A good parent doesn’t allow the child to have everything they want. But parents should honor what the child says, listen to how they feel, and be the person who validates them, showing discipline and unconditional love. Healthy parents don’t judge, they accept. As adults, parents make the best possible decision with the information they have, and that’s how you should re-parent your inner child.
Welcome Self-Love as Medicine That Heals
commercial market and social media world, self-love and self-care have become the trend, forcing every conceivable form of pleasure or escape in order to live your best life, get your act together, and eliminate pain.
But there is real value in self-love. In healing, it is a step toward empowerment and confidence, and it leads you to the highest vibration possible. There is great reward in allowing the time and energy to love yourself, and it doesn’t encourage you to become narcissistic. There’s nothing selfish or vain about genuine self-love.
Loving yourself does not take away or diminish the love you have for others. Never. This belief is part of the problem. The idea that to love and care for yourself is selfish comes from an energy belief based in “lack” thinking, which is attached to shame. People who believe that self-love is selfish or narcissistic have limited beliefs about worthiness and abundance and fear capacities to love out of fear they aren’t “enough.” It’s not entirely their fault. Over time they’ve learned that being a good person means you should put others above yourself. These learned beliefs developed from a place of fear.

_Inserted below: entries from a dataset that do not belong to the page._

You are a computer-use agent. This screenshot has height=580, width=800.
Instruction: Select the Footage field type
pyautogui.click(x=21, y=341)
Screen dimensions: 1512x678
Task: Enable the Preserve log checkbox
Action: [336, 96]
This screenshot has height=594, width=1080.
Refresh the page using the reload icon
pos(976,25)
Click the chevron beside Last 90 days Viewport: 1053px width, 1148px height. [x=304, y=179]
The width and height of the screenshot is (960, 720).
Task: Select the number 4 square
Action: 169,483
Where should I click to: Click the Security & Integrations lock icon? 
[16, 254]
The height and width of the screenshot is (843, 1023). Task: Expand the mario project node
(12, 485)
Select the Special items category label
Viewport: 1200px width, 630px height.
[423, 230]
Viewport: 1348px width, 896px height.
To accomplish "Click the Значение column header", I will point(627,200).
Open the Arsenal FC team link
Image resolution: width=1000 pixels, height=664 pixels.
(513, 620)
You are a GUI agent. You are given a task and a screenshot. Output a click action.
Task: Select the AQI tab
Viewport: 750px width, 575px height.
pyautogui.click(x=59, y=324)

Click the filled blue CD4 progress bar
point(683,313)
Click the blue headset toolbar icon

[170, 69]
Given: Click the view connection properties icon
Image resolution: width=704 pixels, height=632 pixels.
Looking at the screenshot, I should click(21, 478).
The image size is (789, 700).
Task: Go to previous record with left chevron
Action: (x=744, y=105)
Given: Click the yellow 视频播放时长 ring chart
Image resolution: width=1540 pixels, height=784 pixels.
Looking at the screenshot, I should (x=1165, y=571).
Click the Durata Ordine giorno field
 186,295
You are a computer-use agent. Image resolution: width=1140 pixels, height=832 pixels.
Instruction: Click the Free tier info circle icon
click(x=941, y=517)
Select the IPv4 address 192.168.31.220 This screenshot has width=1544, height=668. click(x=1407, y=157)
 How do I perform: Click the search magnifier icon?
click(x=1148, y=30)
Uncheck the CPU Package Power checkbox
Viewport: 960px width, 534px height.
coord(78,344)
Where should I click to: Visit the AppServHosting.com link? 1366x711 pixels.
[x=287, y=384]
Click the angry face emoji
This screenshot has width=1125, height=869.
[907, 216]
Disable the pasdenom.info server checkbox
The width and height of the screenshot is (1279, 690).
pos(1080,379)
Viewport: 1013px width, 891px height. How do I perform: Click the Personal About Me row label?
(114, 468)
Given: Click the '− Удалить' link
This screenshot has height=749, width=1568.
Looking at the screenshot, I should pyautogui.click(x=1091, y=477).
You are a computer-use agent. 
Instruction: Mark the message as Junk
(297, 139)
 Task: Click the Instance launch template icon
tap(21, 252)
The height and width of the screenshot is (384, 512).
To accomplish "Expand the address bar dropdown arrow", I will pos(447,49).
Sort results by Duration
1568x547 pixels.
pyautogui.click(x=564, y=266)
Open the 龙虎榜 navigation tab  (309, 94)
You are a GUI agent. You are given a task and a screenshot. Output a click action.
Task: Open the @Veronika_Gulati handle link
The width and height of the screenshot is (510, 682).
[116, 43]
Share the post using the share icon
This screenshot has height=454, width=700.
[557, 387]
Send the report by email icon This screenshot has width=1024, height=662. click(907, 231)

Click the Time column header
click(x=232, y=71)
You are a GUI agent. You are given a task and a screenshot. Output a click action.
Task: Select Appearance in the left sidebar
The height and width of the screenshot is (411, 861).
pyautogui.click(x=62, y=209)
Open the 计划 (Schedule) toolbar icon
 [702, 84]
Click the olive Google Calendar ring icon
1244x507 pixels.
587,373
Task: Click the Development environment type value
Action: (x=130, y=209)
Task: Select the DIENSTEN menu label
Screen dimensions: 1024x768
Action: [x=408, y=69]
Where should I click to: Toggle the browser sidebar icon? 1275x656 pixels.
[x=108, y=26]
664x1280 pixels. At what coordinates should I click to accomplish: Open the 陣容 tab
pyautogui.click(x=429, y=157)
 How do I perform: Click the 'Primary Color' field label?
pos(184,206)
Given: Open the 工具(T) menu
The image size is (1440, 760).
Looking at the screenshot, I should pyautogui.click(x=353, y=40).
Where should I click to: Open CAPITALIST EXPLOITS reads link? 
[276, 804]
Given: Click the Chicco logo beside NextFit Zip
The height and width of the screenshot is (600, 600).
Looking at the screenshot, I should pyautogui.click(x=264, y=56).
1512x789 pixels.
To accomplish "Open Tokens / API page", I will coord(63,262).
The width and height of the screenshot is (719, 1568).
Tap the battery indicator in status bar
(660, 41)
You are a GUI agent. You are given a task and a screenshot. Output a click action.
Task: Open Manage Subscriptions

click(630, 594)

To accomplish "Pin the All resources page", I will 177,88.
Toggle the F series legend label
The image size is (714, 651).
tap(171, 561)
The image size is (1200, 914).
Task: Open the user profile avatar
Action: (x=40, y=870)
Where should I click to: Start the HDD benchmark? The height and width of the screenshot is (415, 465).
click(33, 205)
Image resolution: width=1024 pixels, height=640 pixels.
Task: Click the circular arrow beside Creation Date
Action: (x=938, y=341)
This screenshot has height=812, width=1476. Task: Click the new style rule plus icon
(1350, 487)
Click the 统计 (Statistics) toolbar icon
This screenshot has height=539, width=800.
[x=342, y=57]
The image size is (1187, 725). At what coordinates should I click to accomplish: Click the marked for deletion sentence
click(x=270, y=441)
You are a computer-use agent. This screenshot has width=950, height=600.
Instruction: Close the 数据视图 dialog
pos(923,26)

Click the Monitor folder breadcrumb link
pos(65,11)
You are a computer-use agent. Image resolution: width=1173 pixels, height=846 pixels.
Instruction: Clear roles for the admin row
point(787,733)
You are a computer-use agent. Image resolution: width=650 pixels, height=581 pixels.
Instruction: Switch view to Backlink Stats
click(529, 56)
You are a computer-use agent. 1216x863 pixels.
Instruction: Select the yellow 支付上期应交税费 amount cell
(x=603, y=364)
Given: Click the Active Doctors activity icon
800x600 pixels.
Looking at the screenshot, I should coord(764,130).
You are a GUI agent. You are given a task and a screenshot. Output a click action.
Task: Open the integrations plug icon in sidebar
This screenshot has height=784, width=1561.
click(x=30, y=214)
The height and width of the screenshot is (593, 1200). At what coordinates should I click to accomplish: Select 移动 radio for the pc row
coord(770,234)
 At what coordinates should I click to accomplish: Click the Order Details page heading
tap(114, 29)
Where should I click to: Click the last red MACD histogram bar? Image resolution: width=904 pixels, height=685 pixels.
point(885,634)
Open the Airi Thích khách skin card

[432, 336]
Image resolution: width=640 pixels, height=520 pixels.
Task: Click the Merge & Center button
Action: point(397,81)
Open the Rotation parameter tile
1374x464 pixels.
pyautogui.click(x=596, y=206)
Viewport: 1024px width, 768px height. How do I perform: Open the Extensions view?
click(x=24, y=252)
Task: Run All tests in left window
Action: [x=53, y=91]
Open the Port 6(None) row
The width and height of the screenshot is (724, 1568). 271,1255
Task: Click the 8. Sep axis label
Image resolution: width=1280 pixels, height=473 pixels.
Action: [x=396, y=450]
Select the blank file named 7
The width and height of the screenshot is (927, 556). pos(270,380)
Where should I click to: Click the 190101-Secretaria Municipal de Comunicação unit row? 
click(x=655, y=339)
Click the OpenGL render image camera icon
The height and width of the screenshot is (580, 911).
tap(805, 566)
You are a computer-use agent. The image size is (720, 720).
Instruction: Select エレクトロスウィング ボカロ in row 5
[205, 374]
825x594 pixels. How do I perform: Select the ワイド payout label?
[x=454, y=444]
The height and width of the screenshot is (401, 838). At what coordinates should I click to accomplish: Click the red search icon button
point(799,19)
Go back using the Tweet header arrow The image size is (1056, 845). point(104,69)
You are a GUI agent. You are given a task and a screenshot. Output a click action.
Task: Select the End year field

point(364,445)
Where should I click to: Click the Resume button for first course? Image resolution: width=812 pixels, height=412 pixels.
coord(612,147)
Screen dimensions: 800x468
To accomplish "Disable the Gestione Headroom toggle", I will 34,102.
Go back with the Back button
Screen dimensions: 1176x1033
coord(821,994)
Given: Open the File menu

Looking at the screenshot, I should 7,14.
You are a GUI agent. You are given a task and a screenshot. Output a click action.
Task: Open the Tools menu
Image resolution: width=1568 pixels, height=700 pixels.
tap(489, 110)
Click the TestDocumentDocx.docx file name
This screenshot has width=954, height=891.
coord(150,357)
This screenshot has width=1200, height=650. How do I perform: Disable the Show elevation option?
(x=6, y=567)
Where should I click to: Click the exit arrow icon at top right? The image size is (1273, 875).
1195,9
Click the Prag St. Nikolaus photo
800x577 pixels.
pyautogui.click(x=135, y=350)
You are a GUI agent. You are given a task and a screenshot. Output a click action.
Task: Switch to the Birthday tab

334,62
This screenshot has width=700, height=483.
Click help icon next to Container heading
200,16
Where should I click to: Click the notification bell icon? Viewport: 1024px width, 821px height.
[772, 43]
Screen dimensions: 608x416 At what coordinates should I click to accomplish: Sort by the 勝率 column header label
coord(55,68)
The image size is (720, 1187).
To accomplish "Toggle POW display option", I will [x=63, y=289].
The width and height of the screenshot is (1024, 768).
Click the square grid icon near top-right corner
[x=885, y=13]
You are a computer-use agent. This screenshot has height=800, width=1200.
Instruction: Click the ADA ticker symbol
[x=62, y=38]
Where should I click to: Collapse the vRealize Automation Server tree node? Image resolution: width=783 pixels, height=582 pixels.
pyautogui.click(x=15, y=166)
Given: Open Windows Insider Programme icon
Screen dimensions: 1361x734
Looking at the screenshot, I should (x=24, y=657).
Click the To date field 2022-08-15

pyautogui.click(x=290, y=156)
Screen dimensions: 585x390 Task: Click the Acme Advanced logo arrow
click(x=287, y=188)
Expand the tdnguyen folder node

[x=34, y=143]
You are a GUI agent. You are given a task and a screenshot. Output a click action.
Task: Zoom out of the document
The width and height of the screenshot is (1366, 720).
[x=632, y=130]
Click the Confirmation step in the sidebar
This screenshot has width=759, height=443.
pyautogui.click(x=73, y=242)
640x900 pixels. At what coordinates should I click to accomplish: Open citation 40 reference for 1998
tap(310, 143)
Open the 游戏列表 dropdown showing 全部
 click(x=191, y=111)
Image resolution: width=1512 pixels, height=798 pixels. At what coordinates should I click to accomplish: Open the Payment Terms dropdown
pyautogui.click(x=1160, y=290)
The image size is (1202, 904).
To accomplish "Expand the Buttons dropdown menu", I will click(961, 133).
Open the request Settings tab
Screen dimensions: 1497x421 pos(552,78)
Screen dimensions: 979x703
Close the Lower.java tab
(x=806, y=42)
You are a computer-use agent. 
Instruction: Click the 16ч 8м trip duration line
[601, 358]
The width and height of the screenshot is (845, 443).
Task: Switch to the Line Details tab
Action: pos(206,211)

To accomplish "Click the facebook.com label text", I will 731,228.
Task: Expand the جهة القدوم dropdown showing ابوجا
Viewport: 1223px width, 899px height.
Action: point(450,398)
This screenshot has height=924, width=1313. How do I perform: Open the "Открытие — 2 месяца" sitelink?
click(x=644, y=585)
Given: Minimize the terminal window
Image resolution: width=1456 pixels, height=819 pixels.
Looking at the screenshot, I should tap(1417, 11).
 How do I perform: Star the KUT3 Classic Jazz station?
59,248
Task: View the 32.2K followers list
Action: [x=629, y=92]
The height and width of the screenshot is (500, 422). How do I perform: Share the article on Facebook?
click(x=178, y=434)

Self-love is not only thinking about ourselves, it is also about taking care of our needs in order to establish good boundaries and healthy interactions with others. Subconscious self-blame has its roots in the desire to fix someone else’s problem. When we stop putting the problems of others ahead of our own and use conscious thought, we can acknowledge the parts of us that are suffering while participating in relationships with others.
I, ________________________________________, hereby commit my best efforts to the growth and practice of self-love. I now recognize that I am worthy of my investment. Loving myself adds great value to my life and to the lives of others.
I, ________________________________________, am capable of learning new skills and techniques and I will apply them regularly to heal my inner child, build confidence in my adult self, and remember that self-love does not take away from my love for others, nor does it replace another’s love for me.
I, ________________________________________, commit time each day to a mindfulness practice that is focused on the reality of my truth, and the expansion of my vibrational baseline. I am grateful for the stories of my past that shaped me, but they do not have to define me.